Many of our clients adopt a straightforward process for creating and executing a technology roadmap and try to get a handle on how to manage their evolving technology portfolio. It’s a process that can help you gain alignment across sales, marketing and product – though it can also work at the corporate level or within one of the functions.

At the 2016 SiriusDecisions Technology Exchange last fall, my colleagues and I talked about priority-led technology, an approach to tech procurement in which organizations take time to set priorities that drive the right decisions, and look at the combination of people, processes and technology to build a stable, solid tech stack.

Here are the elements of a best-in-class process for defining your tech vision:

  • Get the stakeholders together. It’s hard to gain alignment without collaboration. The first step is to assemble a steering committee. If “steering committee” sounds too bureaucratic, call it a tech council.

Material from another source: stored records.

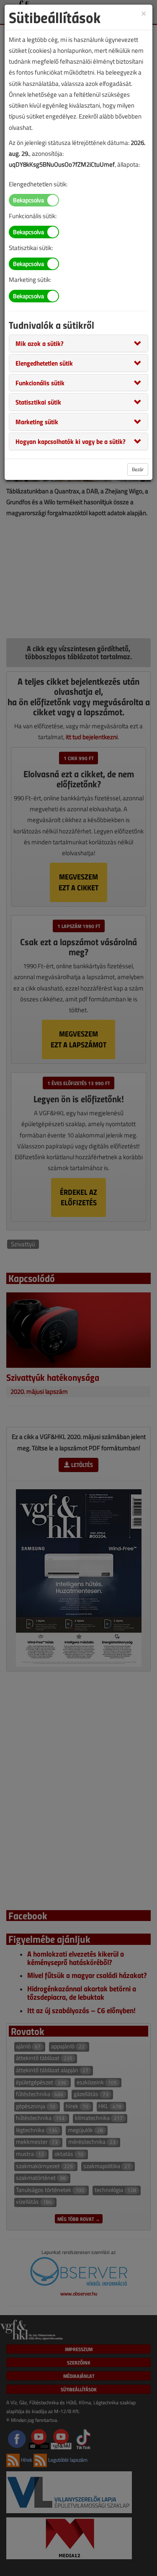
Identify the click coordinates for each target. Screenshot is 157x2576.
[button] (39, 343)
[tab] (78, 343)
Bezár (138, 469)
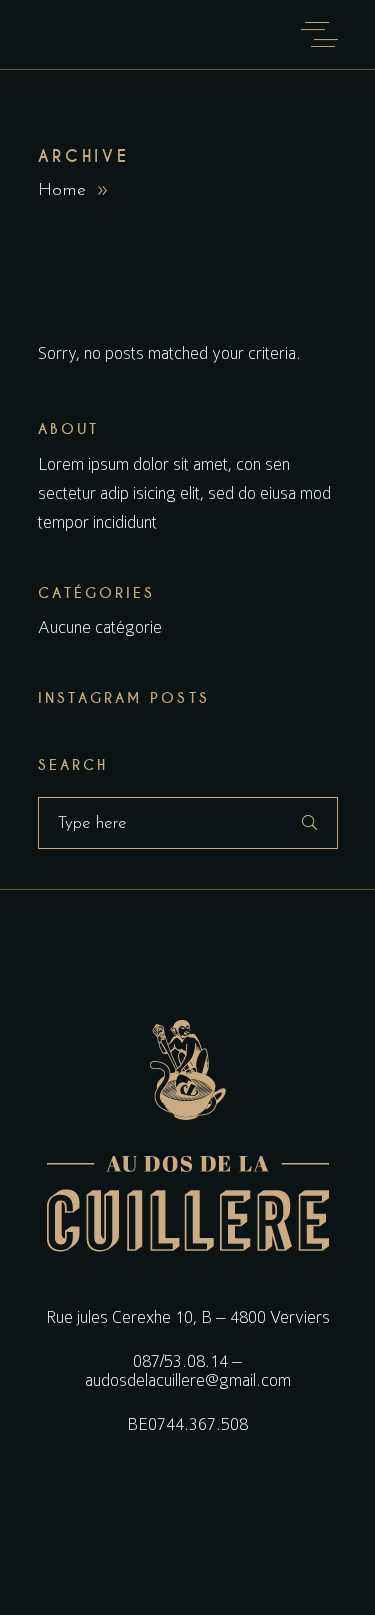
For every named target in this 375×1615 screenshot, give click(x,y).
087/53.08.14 (180, 1361)
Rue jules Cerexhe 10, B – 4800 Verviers (188, 1317)
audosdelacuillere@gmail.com (188, 1380)
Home (62, 191)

Either way, it must include the primary stakeholders from teams that depend on technology, and have executive sponsorship to champion the vision – typically a C-level executive or designated chief technologist. The committee should be chaired by a program manager with strong project management skills to keep the committee on task.
  • Identify priorities. Roadmap development starts with tying the organization’s short- and long-term objectives to strategic priorities that depend on infrastructure improvements. If the organization is making significant investments to expand into new markets, launch new offerings, merge with or acquire another organization or change go-to-market strategies, the infrastructure to support those transformations takes time. You can’t build new digital marketing capabilities or roll out an e-commerce platform in one day.
  • Analyze the gaps between current state and future vision. Analyze the gaps between your current infrastructure and future vision to determine where technology solutions can meet the identified priorities. Additionally, factor in process gaps and the competencies of the people who use the technology. The solution for your marketing priorities may require change management efforts in relation to staff competencies or process development for the technology to provide its full value.
  • Develop proposals with due diligence. The functional gap analysis provides the stakeholders with much of the information they need to propose solutions around where technology can drive value. The stakeholders may leverage relationships with existing technology partners (e.g. established vendors or consultants) to develop these proposals. In addition, they should consult IT on governance issues involving security, user authentication and data management.
  • Balance business impact and costs. The steering committee must make tough decisions on which proposals make it on the roadmap. The roadmap must reflect a multi-year vision, typically a minimum of three years to ensure that you look beyond the coming fiscal year and balance year-one costs and benefits with ongoing returns. Too often, proposals don’t factor in ongoing costs, such as additional headcount to manage the process or the expense of subsequent phases to gain necessary benefits, resulting in negative returns to the business and poor reputation for stakeholders. Organizations must create guidelines for creating and evaluating proposals that address the infrastructure gaps to ensure maximum business impact and proper allocation of resources.
  • Communicate the vision. Once proposals are approved, the roadmap becomes a planning tool, enabling the steering committee to monitor the progress of each project. The roadmap is also an important communication tool that helps inform key stakeholders and executive audiences about the progress toward the tech vision. Enablement of the user community and awareness of the technology’s benefits are essential to the success of the roadmap.

Want to get started? The first step is getting stakeholders together in a steering committee or tech council and discussing how the organization’s long-term objectives should be driving your investment planning.